Crítica: Blue Jay

Presente para nostálgicos

Intrigante e angustiante para todo o ser humano é o tempo. Ele transforma indivíduos por dentro e por fora – de maneira extremamente visível por fora, e por dentro há quem consiga esconder algumas mudanças. Sempre há questionamentos sobre o que teria acontecido na vida se determinadas situações tivessem tido um desfecho diferente. O tempo é combustível para questionamentos filosóficos e para a nostalgia. Os aficionados por esta última certamente apreciarão “Blue Jay”.

Extremamente melancólico – algo bastante reforçado pela trilha sonora de Julian Wass – e totalmente filmado em preto e branco, o longa mostra o reencontro de Jim (Mark Duplass) e Amanda (Sarah Paulson), que foram namorados na adolescência, mais de vinte anos depois do término do relacionamento. Nenhum dos dois mora mais na cidade em que cresceram, mas estão ali – Jim, cuidando da casa da falecida mãe, e Amanda, visitando a irmã grávida – e se cruzam no supermercado. A dúvida sobre falar ou não com o outro, o embaraço inicial, as afirmações forçadas que cada um faz sobre estar bem, tudo isso gera de imediato a identificação do espectador. Quem nunca passou por momento semelhante?

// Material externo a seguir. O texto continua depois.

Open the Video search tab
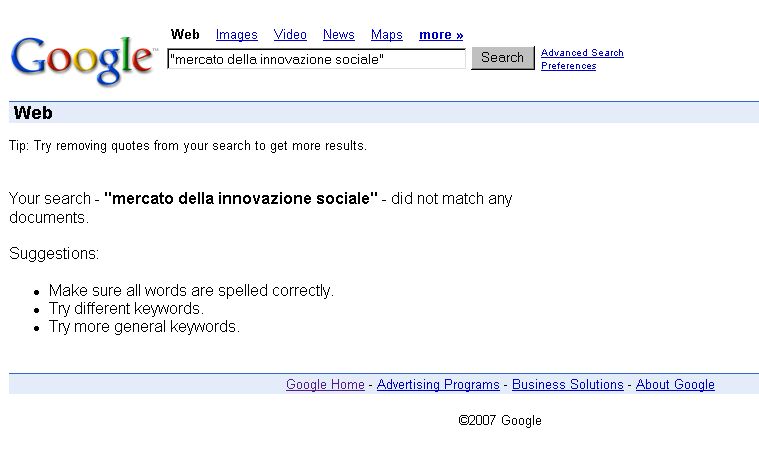click(x=290, y=35)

O que seria um encontro acidental acaba derivando para um café (“Blue Jay” é o nome do local frequentado nos velhos tempos e que agora lhes parece decadente), depois para cervejas na beira do lago e por fim uma viagem no tempo noite adentro na antiga casa de Jim, que Amanda pede para visitar.
O filme segue um certo padrão: várias imagens da cidade, sempre bucólicas, como árvores, patos no lago, pássaros, sublinhadas pela música melancólica, aparecem com frequência intercalando as cenas com os atores. Os personagens, após informarem um ao outro sobre o momento atual de suas vidas, mergulham no passado de forma intensa e palpável. A casa onde Jim cresceu, ao mesmo tempo que exala a estagnação das casas que não se encontram habitadas, mas estão entulhadas de objetos, os transporta para os anos noventa e para tudo o que viveram juntos. São fitas cassete, roupas, fotos, cartas, aos poucos descobertos por Amanda, que acabam levando o ex-casal a uma espécie de jogo que não se sabe como poderá terminar. Atitudes como ouvir gravações antigas (em que improvisavam uma conversa que teriam após quarenta anos juntos) e dançar ao som de Annie Lennox são situações que impregnam o longa de uma atmosfera de tristeza, reforçada pela escolha inteligente da filmagem ter sido em preto e branco.

O roteiro, escrito pelo ator Mark Duplass, é bastante verborrágico e lembra um pouco, no estilo, a trilogia estrelada por Ethan Hawke e Julie Delpy (“Antes do amanhecer”, “Antes do Pôr do Sol” e “Antes da Meia-noite”). Mas, felizmente, a direção de Alex Lehmann soube colocar momentos em silêncio em que muito se diz de forma não verbal e também as aqui já citadas cenas somente com imagens da cidade e música de fundo, o que contribui para a atmosfera melancólica e funciona como pausas bem encaixadas. Há bastante uso de câmera na mão acompanhando os personagens, e também o foco prolongado na reação do interlocutor enquanto o outro está com a palavra. E não se pode deixar de notar o desvio da câmera para a aliança no dedo de Amanda enquanto os dois dançam (ela é casada e não esconde o fato, mas o clima está ficando tentador e nos perguntamos como tudo isso irá terminar).

Um dos grandes acertos do longa foi a escolha dos atores, que estão em perfeita conexão e realmente convencem o espectador de que formaram um casal que se amou intensamente na adolescência. O grande equívoco está no fato de o roteiro inserir um conflito no momento errado do filme, algo totalmente desnecessário que além de quebrar a mágica do reencontro, traz um tom exagerado e melodramático que não combina muito com o restante da produção.